製造業は変化の波が激しさを増しています。
多品種少量生産への加速やサプライチェーンの短納期化、DXや自動化による業務変革といった時代の要請が、従来の大量生産型計画の常識を大きく覆しつつあります。

昭和の時代から続いてきた「週間生産スケジュール」や「ロットまとめ」の運用も、需要の多様化、納期短縮圧力を受けて見直しが進むようになりました。
そんな背景の中、EPEIは効率だけでなく“しなやかさ”や“現場対応力”を、高度に両立させる手法として再注目されています。

サプライヤー側は顧客(バイヤー)の求める“適正在庫”や“安定納入”を満たす必要があり、
買い手側(バイヤー)はサプライチェーン全体を俯瞰し、最適発注ロットや在庫戦略を細かく検討しています。
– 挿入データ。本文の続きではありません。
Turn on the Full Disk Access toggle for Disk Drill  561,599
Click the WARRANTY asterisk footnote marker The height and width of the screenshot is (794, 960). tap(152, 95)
どちらの立場に立っても、繰り返し発生する「段取り替えのコスト」と「余剰在庫のリスク」。
この2つのバランス制御こそが、生産現場における重要経営課題です。

EPEIを活用することで、「何日(何時間)ごとに、すべての品番を一巡できるか」という基準が可視化でき、
企業ごと、現場や取扱い品目ごとに最適な生産サイクル設計に踏み込めるようになります。

EPEIの計算ロジックを噛み砕いて解説

EPEI(Every Part Every Interval)は、その名の通り「すべての品番を、一定間隔ごとに、一度ずつ生産する」ことを定量的に示します。

具体的には
EPEI = 総段取り時間+総生産時間 ÷ 稼働できる時間
として算出されることが一般的です。

もっと実務的に噛み砕くと、

・何種類のアイテム(製品)を
・どんな順番・頻度で生産する場合に
・全種をまんべんなく一巡させるのに、合計何日(何時間)が必要か

これを予測する指標がEPEIとなります。

たとえば、A・B・C3品目があり、
段取り替えに各10分かかり、
1品種あたり生産時間が各30分、工場が1日8時間稼働すると仮定したとき
――どんな順番・頻度で生産することで全アイテムを「ほどよい在庫」と「ムリのない段取り頻度」で回せるか、数値で見通しが立ちます。

この「ほどよい水準」を求めることで、
現場の感覚頼りだった「やったほうがよさそう」「だいたいこのぐらい」という暗黙の判断から抜け出し、
論理的・客観的に負担のバランスを探せるのがEPEI計算の価値です。

EPEIと段取りコスト、在庫コストのトレードオフを可視化

現場の最前線で苦労する点は、「段取り」は増やせば増やすほど生産性を押し下げるものの、「ロット」は増やせば増やすほど余剰在庫と滞留リスクがふくらむというジレンマにあります。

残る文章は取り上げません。